=== Trecho citado ===

A sela (selle) é um corte do cordeiro que deixa os dois lados do mignon em paralelo. No jantar foi servida assada com um purê de alho-poró, vagens verdes e feijões brancos.
ENTRÉES - Pratos Principais
Poulet a la Portugaise
Pâté Chaud de Cailles
Homards à la Parisienne
Sorbets au Champagne
A preparação Portugaise (Poulet a la Portugaise) para peixes e frangos denomina o alto uso de tomates. Nesta receita o frango foi assado temperado apenas com vinho branco, vermouth seco e alho. À parte, fez-se um molho de tomates e cebolas assados e depois deglaceados com vinho branco e servido sobre o frango.
O patê quente de codornas (Paté Chaud de Cailles) é uma terrine de codornas cozidas durante muito tempo e temperadas com vinho do Porto, e depois enformadas em forma coberta de bacon e recozidas em banho maria.
A preparação Parisienne para frutos do mar (Homards a la Parisiènne) apresenta-os com uma espessa maionese decorada com corações de alcachofra, ovos cozidos recheados de caviar e figurinhas decorativas feitas com aspic. Para este jantar foi escolhida a lagosta, pela pompa e importância dos convidados.
Já os sorbets são um hábito bem antigo de refrescar o paladar, preparando-o para a próxima leva de delícias. A única diferença é que Dugléré utilizou champagne (Sorbets au Champagne) e não água como base.
RÔTS - Os assados
Ortolans sur Canape
A região de Rouens é famosa por seus patos (como o pato prensado, acima). Neste jantar provavelmente foi servido um pato assado e recheado com nozes, coberto por molho Bordelaise enriquecido por fígados de frango.
O ortolão (ortolan) é uma minúscula ave pesando cerca de 30g e praticamente extinta pela gula humana. O ortolão sempre foi considerado uma das delícias históricas da gastronomia, muito provavelmente porque sua dieta basicamente de sementes de uvas, confere um sabor super especial à sua carne. Era assado em espetos e servido sobre uma torrada. Hoje em dia é protegido no mundo inteiro, e sua caça considerada crime ambiental grave na França.

=== Listagem ===

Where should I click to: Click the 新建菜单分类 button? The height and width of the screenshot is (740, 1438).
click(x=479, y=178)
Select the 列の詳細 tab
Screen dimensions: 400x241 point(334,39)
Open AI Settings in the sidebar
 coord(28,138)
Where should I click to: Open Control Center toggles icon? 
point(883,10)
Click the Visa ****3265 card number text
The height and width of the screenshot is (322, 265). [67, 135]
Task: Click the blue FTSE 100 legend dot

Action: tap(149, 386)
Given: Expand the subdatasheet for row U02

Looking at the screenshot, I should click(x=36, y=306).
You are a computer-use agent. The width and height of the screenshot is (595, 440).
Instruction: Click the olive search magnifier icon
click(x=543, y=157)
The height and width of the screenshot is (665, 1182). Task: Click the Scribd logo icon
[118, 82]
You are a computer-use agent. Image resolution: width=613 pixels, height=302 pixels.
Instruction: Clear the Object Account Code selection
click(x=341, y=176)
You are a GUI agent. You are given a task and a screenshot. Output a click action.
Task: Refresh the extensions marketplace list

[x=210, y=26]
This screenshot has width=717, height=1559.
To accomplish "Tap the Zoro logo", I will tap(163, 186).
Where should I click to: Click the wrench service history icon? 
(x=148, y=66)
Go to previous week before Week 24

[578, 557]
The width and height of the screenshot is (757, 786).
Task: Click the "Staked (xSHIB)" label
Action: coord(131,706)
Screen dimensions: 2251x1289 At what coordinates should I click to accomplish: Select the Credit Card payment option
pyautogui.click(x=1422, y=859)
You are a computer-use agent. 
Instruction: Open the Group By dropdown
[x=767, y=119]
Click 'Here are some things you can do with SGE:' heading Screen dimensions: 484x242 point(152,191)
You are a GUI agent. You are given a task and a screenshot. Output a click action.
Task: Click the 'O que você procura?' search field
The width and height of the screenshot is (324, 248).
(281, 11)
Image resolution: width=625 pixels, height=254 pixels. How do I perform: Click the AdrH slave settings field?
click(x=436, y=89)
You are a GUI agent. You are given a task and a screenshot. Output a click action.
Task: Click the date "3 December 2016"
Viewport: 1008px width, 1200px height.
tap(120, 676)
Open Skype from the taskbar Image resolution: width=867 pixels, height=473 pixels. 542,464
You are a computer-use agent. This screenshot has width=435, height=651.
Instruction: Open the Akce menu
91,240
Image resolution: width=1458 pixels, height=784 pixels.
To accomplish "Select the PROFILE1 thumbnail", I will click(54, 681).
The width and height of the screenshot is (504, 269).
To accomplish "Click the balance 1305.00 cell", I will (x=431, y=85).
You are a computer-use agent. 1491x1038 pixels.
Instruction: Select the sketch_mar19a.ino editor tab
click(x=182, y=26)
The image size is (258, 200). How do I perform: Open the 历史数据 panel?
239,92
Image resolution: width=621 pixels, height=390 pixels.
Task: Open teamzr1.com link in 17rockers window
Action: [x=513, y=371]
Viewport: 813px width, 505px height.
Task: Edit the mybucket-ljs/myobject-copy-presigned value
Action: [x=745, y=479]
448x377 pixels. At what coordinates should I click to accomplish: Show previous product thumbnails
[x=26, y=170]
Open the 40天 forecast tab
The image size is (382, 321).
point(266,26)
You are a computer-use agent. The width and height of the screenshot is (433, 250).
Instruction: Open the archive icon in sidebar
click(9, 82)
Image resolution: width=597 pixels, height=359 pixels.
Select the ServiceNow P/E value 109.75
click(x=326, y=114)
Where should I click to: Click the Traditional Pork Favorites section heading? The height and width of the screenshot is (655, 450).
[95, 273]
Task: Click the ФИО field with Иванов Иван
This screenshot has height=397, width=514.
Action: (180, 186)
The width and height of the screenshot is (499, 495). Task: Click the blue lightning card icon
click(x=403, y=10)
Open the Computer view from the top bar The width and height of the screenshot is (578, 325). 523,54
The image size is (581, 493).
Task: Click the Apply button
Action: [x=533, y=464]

===

### Tarefa
Responda com base no trecho citado:
(a) Com que acompanhamentos a sela de cordeiro foi servida no jantar?
(b) Em vez de água, que base Dugléré utilizou nos sorbets?
(c) Quanto pesa aproximadamente o ortolão?

### Resposta
(a) Com um purê de alho-poró, vagens verdes e feijões brancos.
(b) Champagne.
(c) Cerca de 30 g.